A closer look reveals the real reasons for the paradox: in the Nasdaq 100, it is mainly the mega-caps that have gained. But never mind. Let’s look at the Nasdaq 100, here the daily chart. Since its December low, the index has risen by 20 per cent, which is precisely the indicator of a bull market. However, Ron Adler, trader at JPMorgan, can imagine a consolidation in the coming days due to profit-taking in the mega-caps, especially Google and Meta.
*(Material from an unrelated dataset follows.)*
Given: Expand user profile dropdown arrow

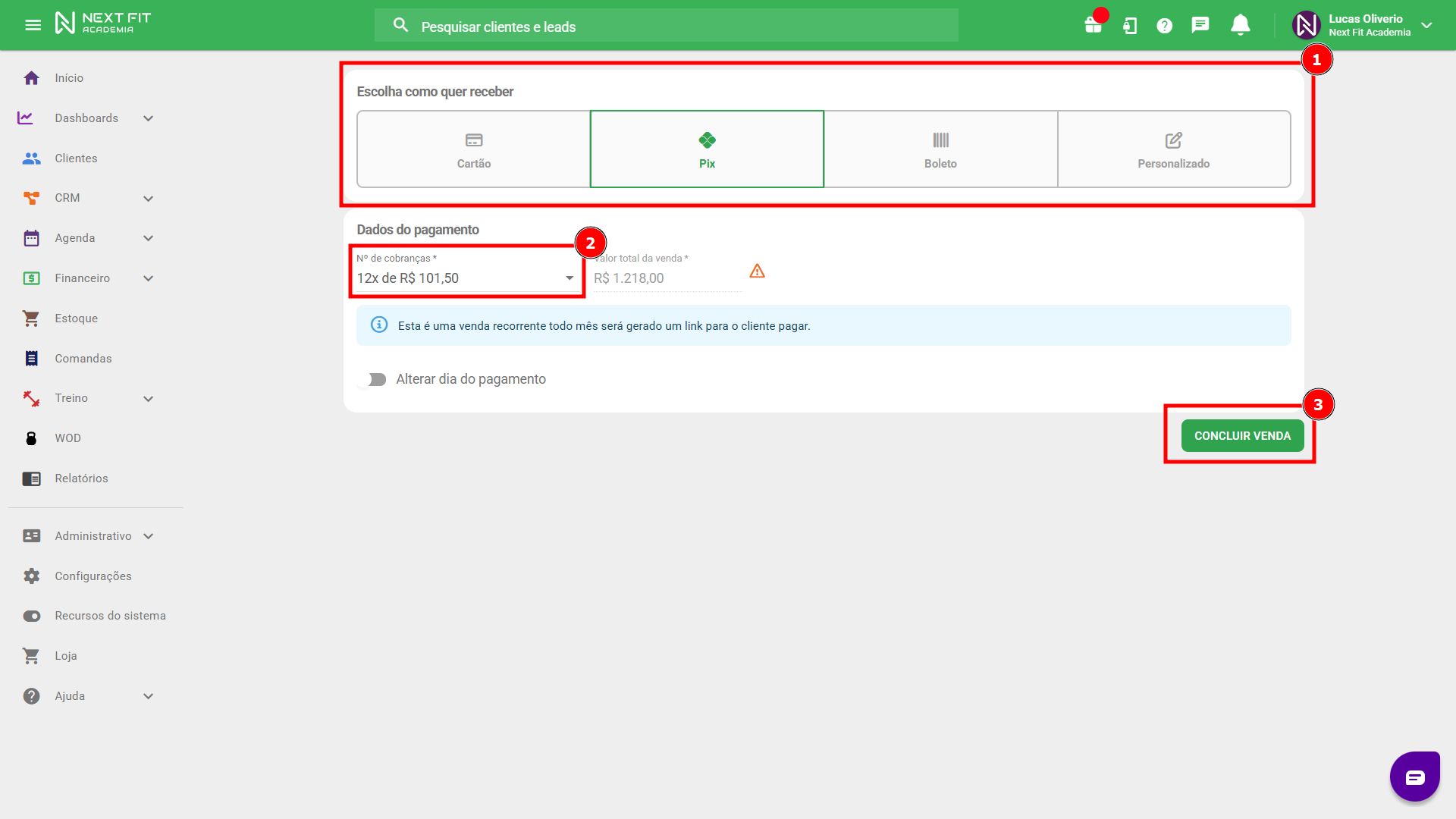Looking at the screenshot, I should point(1426,25).
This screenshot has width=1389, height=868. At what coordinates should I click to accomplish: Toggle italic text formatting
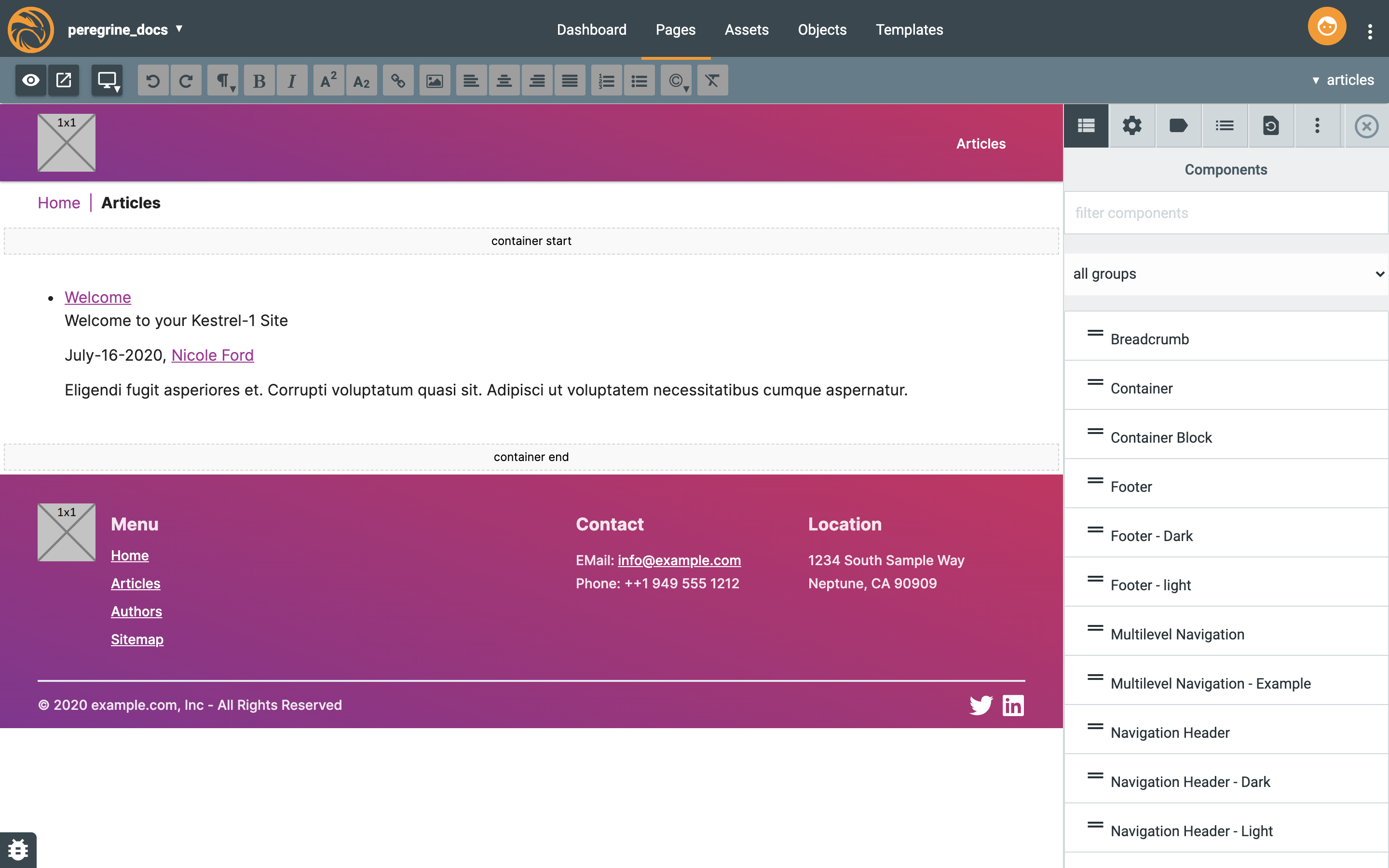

But is the banking crisis really over? Who knows. Tony Pasquariello, Head of Hedge Fund Coverage at Goldman Sachs, who had warned of a credit crunch just a few days ago, now noted an interesting change in market sentiment. He commented: “Either the regional banking story subsides and the Fed needs to keep chopping wood, or the regional banking story doesn’t subside and we lurch from issue to issue. Whereby “chopping wood” probably means capping interest rates.
The big ones should pay
Meanwhile, the Federal Deposit Insurance Corp. apparently wants to ask the big banks to pay 23 billion dollars. This is reported by Bloomberg with reference to insiders. After the collapse of the Silicon Valley Bank and the Signature Bank, the fund for account protection in the amount of 128 billion dollars is to be replenished. Many investors now assume that this could mitigate a shakeout at small banks – which would prevent a major panic. In any case, pressure on the FDIC from politicians is growing in this direction.
Powell gives hope
In addition to the banking crisis seemingly abating, there is another factor for optimism in high-tech stocks, which are particularly sensitive to interest rates. Apparently, hopes are rising for an end to interest rate hikes. For example, Jerome Powell, head of the Federal Reserve, had said in a private meeting with Republicans from the House of Representatives that inflation in the supply chain is largely contained. This is also reported by the news agency Bloomberg, citing Congressman Kevin Hern.
Our conclusion: we are sceptical that the market shakeout is over for banks and for many start-ups. However, should the Federal Reserve officially signal the end of tightening or even cut rates again, the case for the bulls outweighs the case for the shorts. Whether long or short – Bernstein Bank wishes you successful trades and investments!